Document extract
First comments on www.chemicalize.org - ChemAxon Forum Archive

User 677b9c22ff

17-11-2008 23:16:54

Hello Daniel,

chemicalize.org is a useful service and the non-invasive output looks good.

The system as is works good as a chemical reading enhancer.

Similar projects (with different scopes) are:

* Project Prospect

* OSCAR3/OPSIN which also power Project Prospect

* IBM Patent Search

* SureChem patent search powered by ACDName

* ChemMantis not online yet

* LEXICHEM which was used for PubChem

* CAS and Beilstein systems in use

Common problems are

1) how to filter out non chemcial noise using stop lists,

2) how to detect complex names as

2,15-dimethyl-14-(6-methylheptan-2- yl)tetracyclo[8.7.0.0^{2,7}.0^{11,15}]heptadec-7- en-5-ol

(which is Cholesterol from Marvin Name)

3) how to deal with different formats from chemistry publications and patents and websites

4) how to apply semantic filters and use curated vocabulary or ontology sets (IUPAC/CHEBI)

Applications are limitless

a) Build a web crawler which crawls the web and allows substrucure search

This actually should be built within Google Scholar, the only website which has

access to most of the digitized chemical literature (except CAS and Beilstein)

b) Built chemistry enhanced websites (as in Project Prospect)

c) Prepare documents prior submission to journals

d) Analyze journals after submission to find chemicals

e) Chemical Text Mining on full texts (not only Medline abstracts)

Recorded data
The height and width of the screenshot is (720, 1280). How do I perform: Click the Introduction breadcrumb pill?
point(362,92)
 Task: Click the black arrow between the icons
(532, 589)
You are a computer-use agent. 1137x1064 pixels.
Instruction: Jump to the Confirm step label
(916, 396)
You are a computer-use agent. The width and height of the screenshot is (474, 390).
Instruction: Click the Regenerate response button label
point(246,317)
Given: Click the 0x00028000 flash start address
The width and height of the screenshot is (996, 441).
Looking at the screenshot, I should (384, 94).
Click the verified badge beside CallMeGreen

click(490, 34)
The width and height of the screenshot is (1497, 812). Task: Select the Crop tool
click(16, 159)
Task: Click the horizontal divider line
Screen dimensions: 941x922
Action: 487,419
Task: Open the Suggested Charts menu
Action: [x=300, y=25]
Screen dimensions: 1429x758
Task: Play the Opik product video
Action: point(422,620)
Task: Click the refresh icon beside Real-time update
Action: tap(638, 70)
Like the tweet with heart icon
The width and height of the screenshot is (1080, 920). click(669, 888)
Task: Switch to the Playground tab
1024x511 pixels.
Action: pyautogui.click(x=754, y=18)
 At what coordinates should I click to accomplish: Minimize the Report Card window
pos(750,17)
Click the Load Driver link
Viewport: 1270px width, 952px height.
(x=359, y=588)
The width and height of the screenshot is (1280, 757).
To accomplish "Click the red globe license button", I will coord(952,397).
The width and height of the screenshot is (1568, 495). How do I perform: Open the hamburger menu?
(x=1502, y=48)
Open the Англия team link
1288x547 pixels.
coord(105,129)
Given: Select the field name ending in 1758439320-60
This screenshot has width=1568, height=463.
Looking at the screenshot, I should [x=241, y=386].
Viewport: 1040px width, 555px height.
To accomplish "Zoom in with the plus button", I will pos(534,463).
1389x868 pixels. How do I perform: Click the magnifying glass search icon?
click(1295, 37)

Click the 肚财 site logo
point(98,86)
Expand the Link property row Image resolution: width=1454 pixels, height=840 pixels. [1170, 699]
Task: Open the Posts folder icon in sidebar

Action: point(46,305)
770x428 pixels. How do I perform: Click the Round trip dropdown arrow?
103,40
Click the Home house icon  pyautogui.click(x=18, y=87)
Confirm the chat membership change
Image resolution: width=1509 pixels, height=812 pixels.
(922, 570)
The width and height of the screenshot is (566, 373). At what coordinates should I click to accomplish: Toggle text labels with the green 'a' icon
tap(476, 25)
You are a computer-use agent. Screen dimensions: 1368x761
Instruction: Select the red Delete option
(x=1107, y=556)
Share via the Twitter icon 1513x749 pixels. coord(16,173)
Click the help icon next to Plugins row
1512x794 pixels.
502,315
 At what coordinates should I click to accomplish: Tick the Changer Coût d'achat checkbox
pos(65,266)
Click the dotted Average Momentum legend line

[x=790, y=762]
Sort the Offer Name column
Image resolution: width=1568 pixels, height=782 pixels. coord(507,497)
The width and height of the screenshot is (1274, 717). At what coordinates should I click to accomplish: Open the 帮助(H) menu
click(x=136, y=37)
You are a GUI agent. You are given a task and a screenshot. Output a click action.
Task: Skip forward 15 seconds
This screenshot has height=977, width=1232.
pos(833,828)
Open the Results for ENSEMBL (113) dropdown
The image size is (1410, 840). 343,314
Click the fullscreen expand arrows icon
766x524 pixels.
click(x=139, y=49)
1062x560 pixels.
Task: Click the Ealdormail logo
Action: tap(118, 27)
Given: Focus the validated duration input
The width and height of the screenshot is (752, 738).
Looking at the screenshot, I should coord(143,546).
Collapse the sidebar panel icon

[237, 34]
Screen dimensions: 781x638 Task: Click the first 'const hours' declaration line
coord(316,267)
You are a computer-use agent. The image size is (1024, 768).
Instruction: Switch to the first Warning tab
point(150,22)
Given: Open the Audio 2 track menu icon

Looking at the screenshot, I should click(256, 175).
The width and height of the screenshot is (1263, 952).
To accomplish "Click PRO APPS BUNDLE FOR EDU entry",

Written request
Reproduce the forum post from "access to most" up to and including "only Medline abstracts)". Rely solely on the forum post and not on the data.

Response for this exercise
access to most of the digitized chemical literature (except CAS and Beilstein)

b) Built chemistry enhanced websites (as in Project Prospect)

c) Prepare documents prior submission to journals

d) Analyze journals after submission to find chemicals

e) Chemical Text Mining on full texts (not only Medline abstracts)